> [PAGE TEXT]
=== Section Start ===

When it comes to managing denials, Michelle Katz has a golden rule: be persistent and document everything. “Documentation is key and it’s a big pain in the butt, but it needs to happen – from all sides,” said the healthcare advocate and nurse who works with mental health patients.
Managing denials is a challenging prospect for providers – whether they be independent doctors’ practices or health systems – but experts say there are steps to make the process more efficient and more likely to be successful.
[See also: Top 5 medical claim denials]
Denial management is a complicated issue, said Brian Sanderson, managing partner of the healthcare services group of public accounting firm Crowe Horwath.
“What’s very important in understanding denials is where do they stem from? What is the root cause?” he said.

=== Section End ===

> [DATASET]
=== Section Start ===

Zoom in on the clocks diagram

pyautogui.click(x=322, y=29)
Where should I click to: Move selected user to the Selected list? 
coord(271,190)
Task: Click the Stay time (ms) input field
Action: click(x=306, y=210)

=== Section End ===

> [QUESTIONS]
1. Answer these questions about the article on claim denials:
(a) What golden rule does Michelle Katz have for managing denials?
(b) What kind of firm is Crowe Horwath?
(c) What two questions does Brian Sanderson call very important in understanding denials?
2. Does each statement agree with the article on claim denials? Answer yes or no, quoting the words that decide it.
(a) Michelle Katz works with mental health patients.
(b) Experts say nothing can make the denial process more efficient.
(c) Brian Sanderson describes denial management as a simple issue.
3. Edit the article on claim denials between "When it comes" and "firm Crowe Horwath.", inclusive, so that "prospect" becomes "task".
These records have nothing to do with the article on claim denials.

> [SOLUTIONS BELOW]
1.
(a) Be persistent and document everything.
(b) A public accounting firm.
(c) Where do they stem from? What is the root cause?

2.
(a) Yes: "the healthcare advocate and nurse who works with mental health patients"
(b) No: "experts say there are steps to make the process more efficient and more likely to be successful"
(c) No: "Denial management is a complicated issue"

3.
When it comes to managing denials, Michelle Katz has a golden rule: be persistent and document everything. “Documentation is key and it’s a big pain in the butt, but it needs to happen – from all sides,” said the healthcare advocate and nurse who works with mental health patients.
Managing denials is a challenging task for providers – whether they be independent doctors’ practices or health systems – but experts say there are steps to make the process more efficient and more likely to be successful.
[See also: Top 5 medical claim denials]
Denial management is a complicated issue, said Brian Sanderson, managing partner of the healthcare services group of public accounting firm Crowe Horwath.